Why would IBM keep one and not the other? One reason could be profit margin. Margins on x86 servers run between 15 and 30 per cent but on mainframes and Unix it's more than 50 per cent. The revenue mostly comes from the sale of software licences. IBM dumped the PC business because it couldn't make a decent profit on that either.
Ford rival Volkswagen shared common ground on love of the S/360
What's next? The BC12 provides a peek into the future of where IBM is looking, Castano says. He promised more work on speed via threads and with more bandwidth on the processor; he also said Big Blue would work on acceleration to speed apps without relying on just the processor. There will be more work on solid-state drives, analysis of machine data, and support of open standards – especially in virtualisation.
VW's S/390
Castano claims cloud is the re-incarnation of the mainframe service bureau and concepts such as virtualisation, metering and automation are concepts the world of distributed systems has only now realised it needs to catch up with. Plenty would agree.

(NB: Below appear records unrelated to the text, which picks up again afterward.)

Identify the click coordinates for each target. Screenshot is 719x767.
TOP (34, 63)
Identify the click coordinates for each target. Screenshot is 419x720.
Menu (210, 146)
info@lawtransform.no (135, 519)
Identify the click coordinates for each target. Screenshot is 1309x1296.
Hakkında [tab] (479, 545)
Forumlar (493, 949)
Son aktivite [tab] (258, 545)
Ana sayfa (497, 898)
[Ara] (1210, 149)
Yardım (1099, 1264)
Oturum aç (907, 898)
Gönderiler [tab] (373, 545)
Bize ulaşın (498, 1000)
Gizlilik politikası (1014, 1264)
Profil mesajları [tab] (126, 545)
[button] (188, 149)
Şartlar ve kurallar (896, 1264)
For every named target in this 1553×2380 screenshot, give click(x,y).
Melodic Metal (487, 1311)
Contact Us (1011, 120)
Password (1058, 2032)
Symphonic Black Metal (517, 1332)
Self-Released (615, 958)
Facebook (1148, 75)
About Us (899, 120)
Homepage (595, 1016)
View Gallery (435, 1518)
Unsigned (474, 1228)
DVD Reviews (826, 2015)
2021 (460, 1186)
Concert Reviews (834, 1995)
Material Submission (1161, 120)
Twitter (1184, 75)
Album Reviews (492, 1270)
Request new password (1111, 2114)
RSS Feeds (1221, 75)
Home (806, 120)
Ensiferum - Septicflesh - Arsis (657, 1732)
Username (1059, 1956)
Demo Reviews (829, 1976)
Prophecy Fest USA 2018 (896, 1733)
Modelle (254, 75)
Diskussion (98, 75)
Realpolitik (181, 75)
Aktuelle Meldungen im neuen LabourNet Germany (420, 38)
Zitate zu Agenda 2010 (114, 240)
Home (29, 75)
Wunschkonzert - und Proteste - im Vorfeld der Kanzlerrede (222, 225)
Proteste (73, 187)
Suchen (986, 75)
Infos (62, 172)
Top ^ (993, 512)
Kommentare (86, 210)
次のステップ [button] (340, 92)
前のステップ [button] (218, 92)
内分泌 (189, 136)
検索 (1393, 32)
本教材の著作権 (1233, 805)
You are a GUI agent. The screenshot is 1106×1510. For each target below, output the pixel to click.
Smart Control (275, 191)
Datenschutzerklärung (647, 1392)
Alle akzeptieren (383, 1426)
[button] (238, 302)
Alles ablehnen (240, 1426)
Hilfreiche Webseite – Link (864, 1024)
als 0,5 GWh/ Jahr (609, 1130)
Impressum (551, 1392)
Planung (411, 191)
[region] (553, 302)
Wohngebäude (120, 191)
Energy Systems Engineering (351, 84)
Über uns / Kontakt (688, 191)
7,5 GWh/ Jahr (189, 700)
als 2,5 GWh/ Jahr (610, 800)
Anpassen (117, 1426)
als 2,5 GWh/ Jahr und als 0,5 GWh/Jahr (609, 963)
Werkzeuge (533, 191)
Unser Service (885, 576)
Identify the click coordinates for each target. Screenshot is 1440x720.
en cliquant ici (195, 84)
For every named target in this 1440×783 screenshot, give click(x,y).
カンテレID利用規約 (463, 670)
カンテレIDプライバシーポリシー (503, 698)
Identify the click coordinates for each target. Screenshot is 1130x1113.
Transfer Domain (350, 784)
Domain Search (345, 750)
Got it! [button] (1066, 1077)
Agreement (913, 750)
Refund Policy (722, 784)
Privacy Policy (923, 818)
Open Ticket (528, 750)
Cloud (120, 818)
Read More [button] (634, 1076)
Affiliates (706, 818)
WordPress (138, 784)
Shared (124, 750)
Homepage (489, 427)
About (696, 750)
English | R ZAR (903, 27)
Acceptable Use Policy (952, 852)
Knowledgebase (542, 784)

And yet the picture is more complicated.
Watson's gamble certainly paid off for IBM and for the industry. What was perceived as a simple 10-year survival plan became a blueprint for IBM and for building computers as a whole - not just other mainframes but later PCs, too.
But let's not get too hagiographic. The S/360 wasn't a new idea, rather a successful intersection of new and emerging technologies.
What came with it was the industrialisation of computer manufacture on a grand scale to satiate demand and create the first mass market for computers. IBM did what American companies do best: manufacture and sell at scale.
Further, the legacy of the S/360 is still with us. Unlike some systems already forgotten or behind glass in a museum, the mainframe become so important to critical segments of society that they cannot be switched off.
And thanks to our appetite for Linux in the cloud and for web-scale computing, IBM's found a fresh outlet for a system that runs counter to everything we are told computing is today: cheap, open and a commodity. The mainframe is expensive and, at its core, it is also proprietary.
On the 50th anniversary, should we expect just one more decade for the mainframe as some CIOs are now saying? Will it be lights out in 2024?